Lou Holtz signed his name on the golden, full-size Notre Dame helmet, then added the popular Fighting Irish slogan: Play Like A Champion.

Or so he attempted.

Holtz botched up some letters in the phrase. Then he signed the helmet again.
This was not looking like a prized collectible.

So, Holtz wrote a short note to the owner of the helmet, writing directly on the helmet, below the second signature.

Not all signatures and inscriptions are pulled off without a hitch. Lou Holtz made up for his snafu.

Not all signatures and inscriptions are pulled off without a hitch. Lou Holtz made up for his snafu.

Holtz admitted, in writing, that it was the first time he ever erred on the autograph front when penning that phrase – and that he was going to make it right for the collector.
Holtz grabbed one of his own business cards, turned it over and wrote his direct phone number on it. Holtz gave the card to a staff member of Tristar Productions Inc., the Houston-based company that organized and ran the autograph pavilion at the annual National Sports Collectors Convention in Chicago.

“Tell the collector to contact me, so I can make it right,” Holtz said.

Bobby Mintz of Tristar wasn’t surprised by Holtz’s move.

“Over the years, other professionals who have screwed up a signature have, as Lou Holtz did, gone out of their way to make the collectors happy. They understand that someone paid their hard-earned money for the signature – and they want to make sure that person is happy,” Mintz said. “What Lou did just goes to show how first class he is. Lou Holtz was a big draw at the show, one of the top 10 signers.”

-- -- --

### Problems and tasks:
**1.** Reproduce the part of the Lou Holtz autograph story between "So, Holtz wrote" and "Convention in Chicago.", inclusive.
**2.** Carry on the Lou Holtz autograph story from the point where it stops.

### Given data:
-- -- --

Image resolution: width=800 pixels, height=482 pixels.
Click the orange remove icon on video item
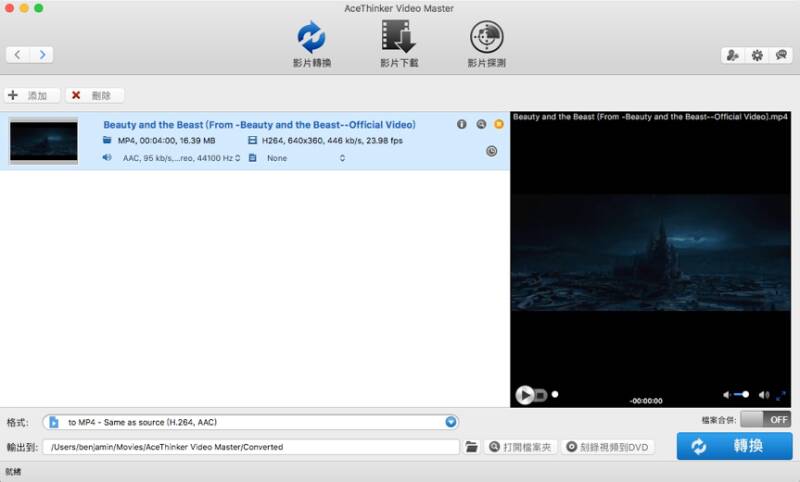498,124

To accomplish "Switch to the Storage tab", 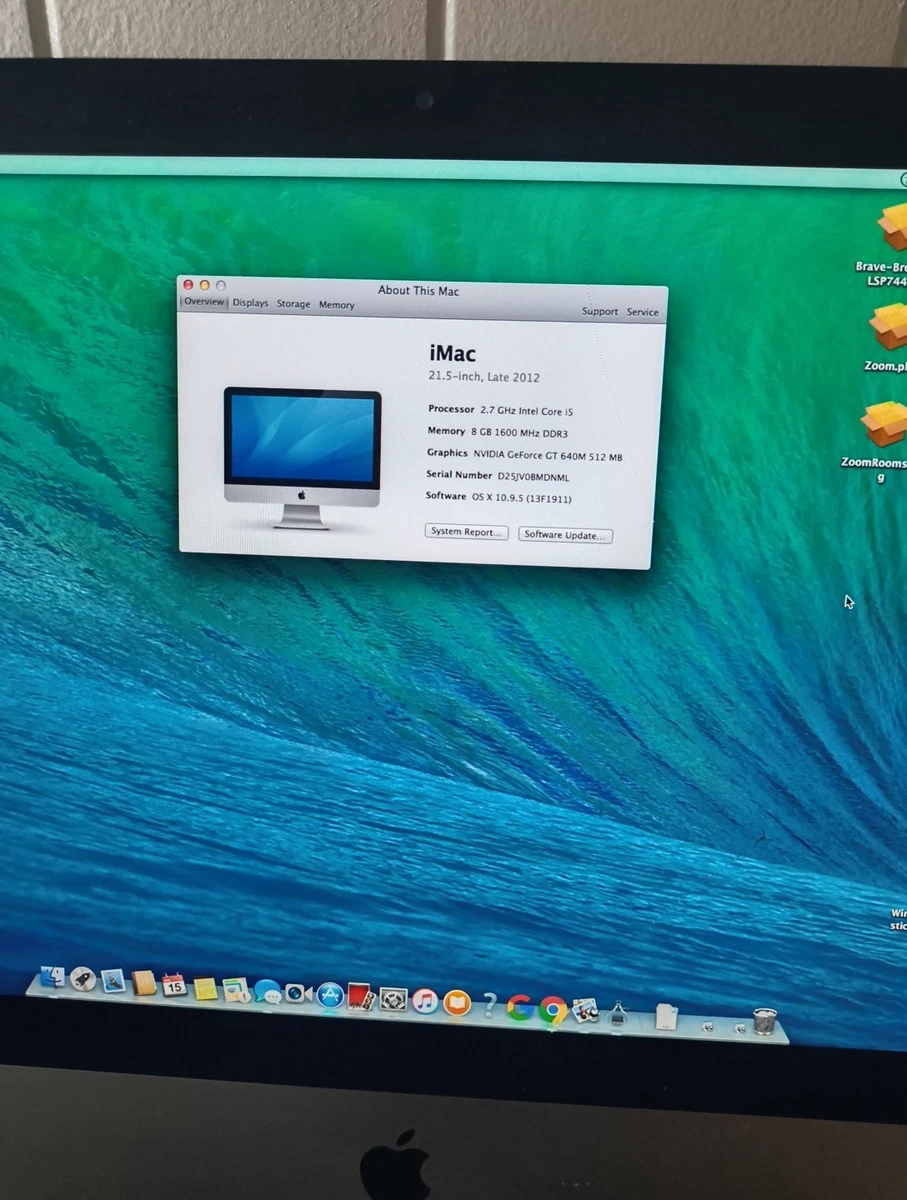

-- -- --

### Results of the exercise:
**1.**
So, Holtz wrote a short note to the owner of the helmet, writing directly on the helmet, below the second signature.

Not all signatures and inscriptions are pulled off without a hitch. Lou Holtz made up for his snafu.

Not all signatures and inscriptions are pulled off without a hitch. Lou Holtz made up for his snafu.

Holtz admitted, in writing, that it was the first time he ever erred on the autograph front when penning that phrase – and that he was going to make it right for the collector.
Holtz grabbed one of his own business cards, turned it over and wrote his direct phone number on it. Holtz gave the card to a staff member of Tristar Productions Inc., the Houston-based company that organized and ran the autograph pavilion at the annual National Sports Collectors Convention in Chicago.

**2.**
The Holtz situation was one of the many magical moments seen, heard or signed in the Tristar Autograph Pavilion, which seemingly ran like clockwork as a record 93 athletes penned their name, personalizing some signatures and adding inscriptions to others. Tens of thousands of signatures were signed, countless Sharpie pens were used and perhaps as many fine-tipped Bic ballpoint pens emptied their ink.

The Tristar Autograph Pavilion remains one of the most popular elements of The National, year in and year out. Chicago residents were mixed with out-of-towners visiting the Windy City for that once-in-a-lifetime chance to meet their lifelong sporting heroes.

“It was a great show, a lot of fun. There was a lot of excitement in the autograph pavilion, especially since there were a lot of athletes who had not previously done a lot of signings, especially in Chicago,” Mintz said.

The six signers appearing at the show on opening day – Wednesday, July 31 – were Neal Anderson, Dwight Gooden, Bob Beamon, Dick Fosbury, Milt Pappas and Mel Renfro.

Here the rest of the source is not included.